For importing CSV data into a PostgreSQL database one can use the COPY command as follows:

COPY AISInput(T, TypeOfMobile, MMSI, Latitude, Longitude, NavigationalStatus,
  ROT, SOG, COG, Heading, IMO, CallSign, Name, ShipType, CargoType, Width, Length,
  TypeOfPositionFixingDevice, Draught, Destination, ETA, DataSourceType,
  SizeA, SizeB, SizeC, SizeD)
FROM '/home/mobilitydb/DanishAIS/aisdk_20180401.csv' DELIMITER  ',' CSV HEADER;
				

This import took about 3 minutes on my machine, which is an average laptop. The CSV file has 10,619,212 rows, all of which were correctly imported. For bigger datasets, one could alternative could use the program pgloader.
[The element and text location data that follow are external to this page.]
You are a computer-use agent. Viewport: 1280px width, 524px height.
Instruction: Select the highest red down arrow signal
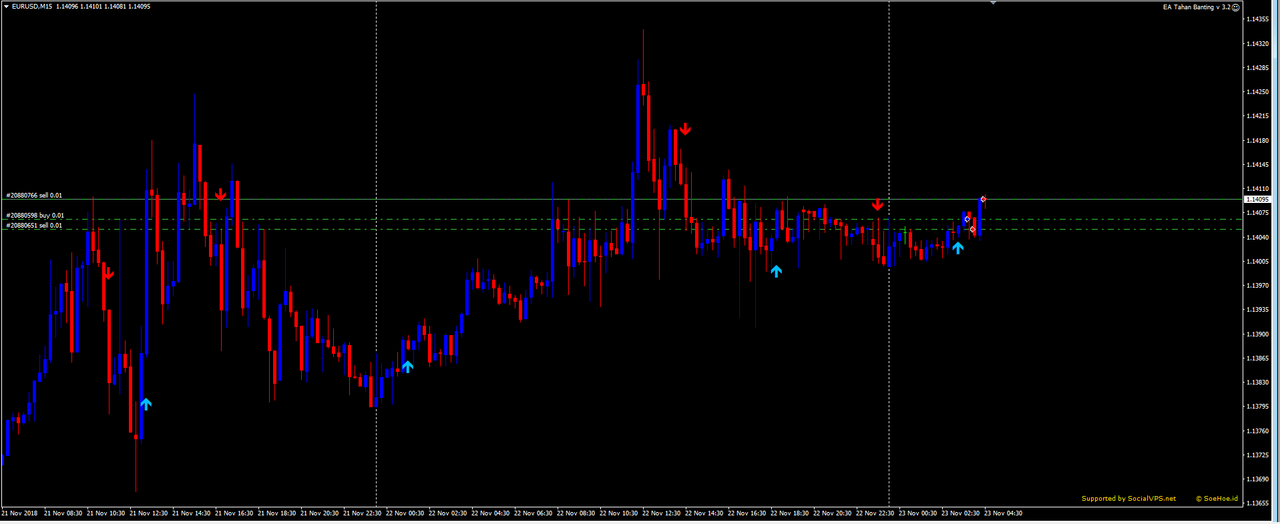click(x=685, y=129)
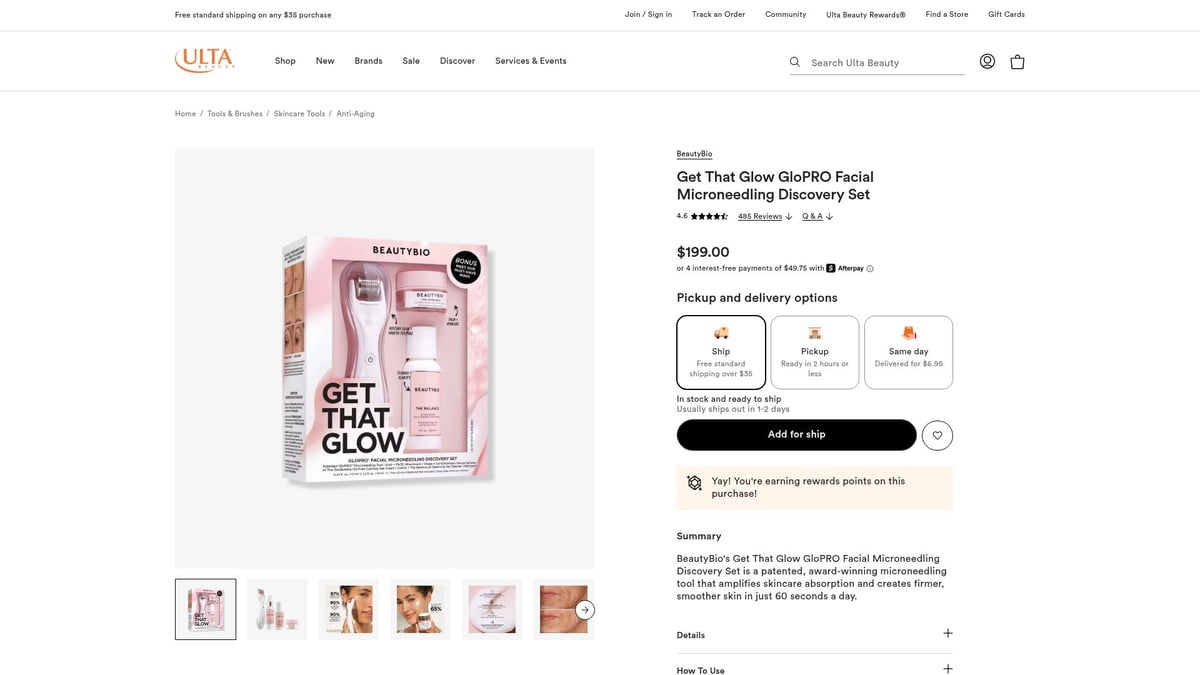Screen dimensions: 1200x675
Task: Open the BeautyBio brand link
Action: pyautogui.click(x=694, y=154)
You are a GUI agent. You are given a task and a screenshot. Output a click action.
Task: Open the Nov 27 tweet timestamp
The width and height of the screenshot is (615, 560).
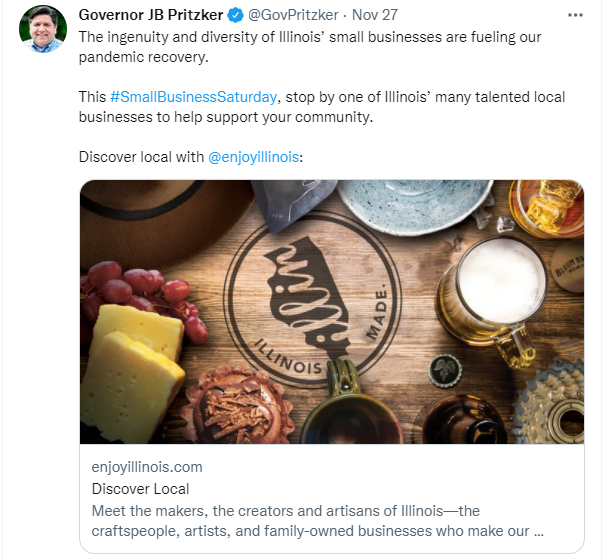click(375, 16)
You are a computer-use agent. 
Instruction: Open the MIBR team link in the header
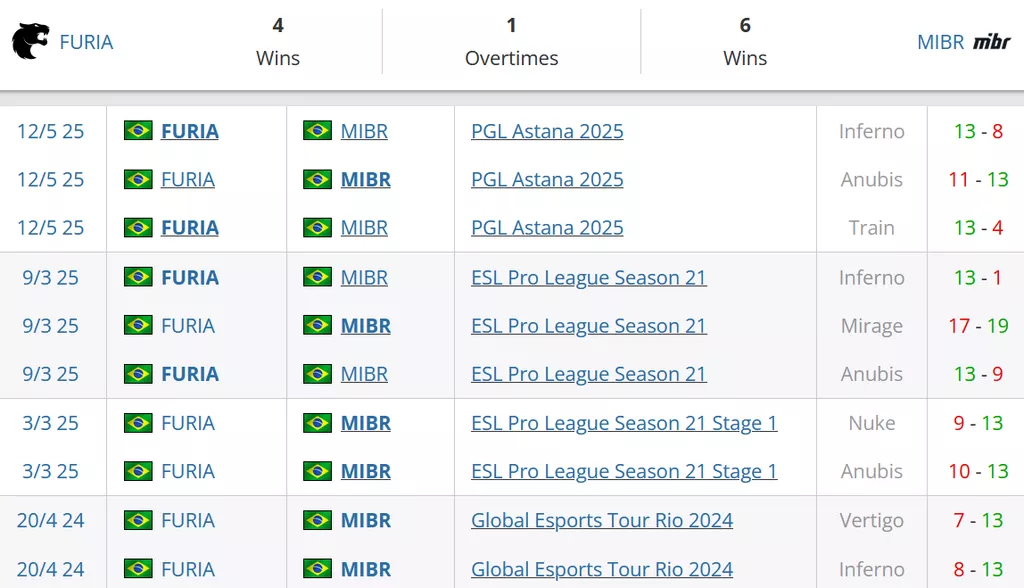point(940,42)
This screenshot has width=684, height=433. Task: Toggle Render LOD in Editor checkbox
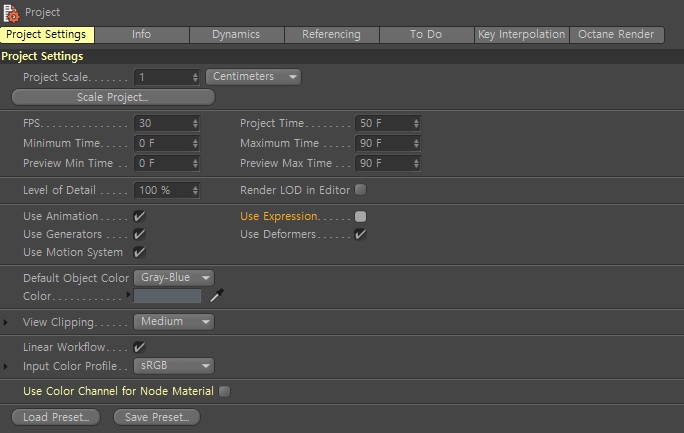(x=360, y=190)

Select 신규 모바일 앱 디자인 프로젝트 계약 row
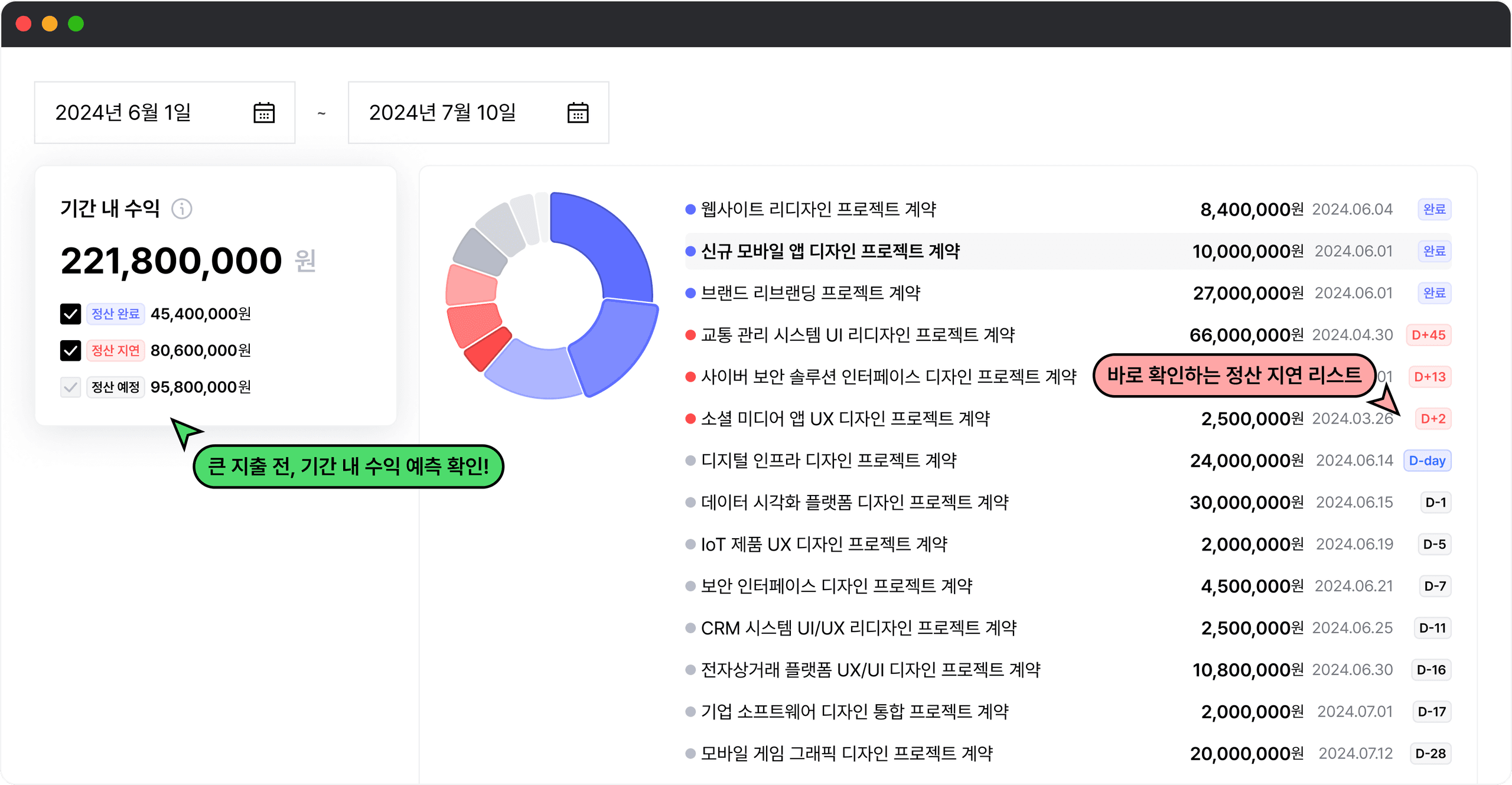click(830, 252)
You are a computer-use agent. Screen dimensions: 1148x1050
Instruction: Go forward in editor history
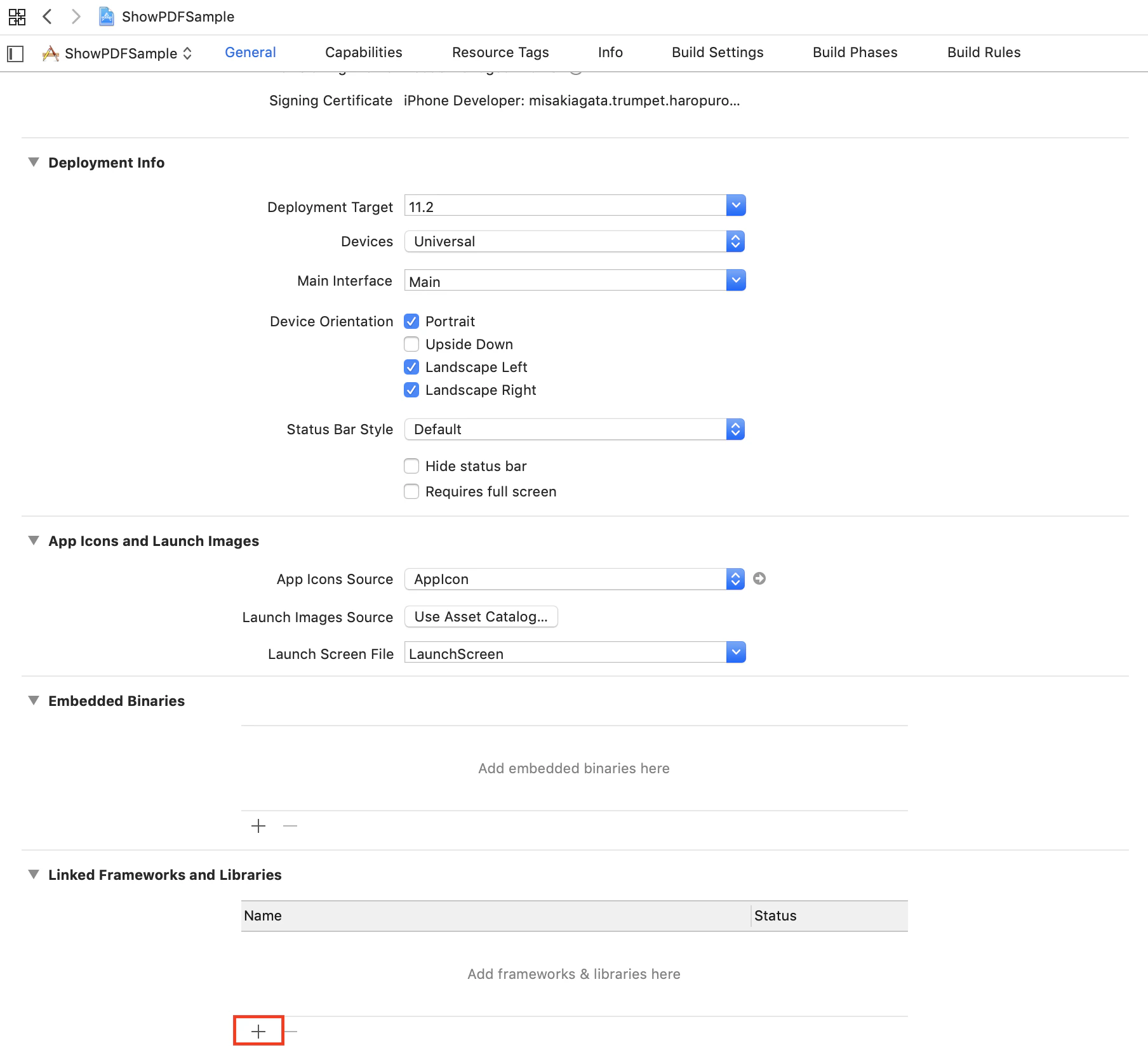[76, 17]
We clean up some of the fields in the table and create spatial points with the following command.

UPDATE AISInput SET
  NavigationalStatus = CASE NavigationalStatus WHEN 'Unknown value' THEN NULL END,
  IMO = CASE IMO WHEN 'Unknown' THEN NULL END,
  ShipType = CASE ShipType WHEN 'Undefined' THEN NULL END,
  TypeOfPositionFixingDevice = CASE TypeOfPositionFixingDevice
  WHEN 'Undefined' THEN NULL END,
  Geom = ST_SetSRID( ST_MakePoint( Longitude, Latitude ), 4326);
				

This took about 5 minutes on my machine. Let's visualize the spatial points on QGIS.

Figure 1.1. Visualizing the input points

Visualizing the input points

Clearly, there are noise points that are far away from Denmark or even outside earth. This module will not discuss a thorough data cleaning. However, we do some basic cleaning in order to be able to construct trajectories:

CREATE TABLE AISInputFiltered AS
SELECT DISTINCT ON(MMSI,T) *
FROM AISInput
WHERE Longitude BETWEEN -16.1 and 32.88 AND Latitude BETWEEN 40.18 AND 84.17;
-- Query returned successfully: 10357703 rows affected, 01:14 minutes execution time.
SELECT COUNT(*) FROM AISInputFiltered;
--10357703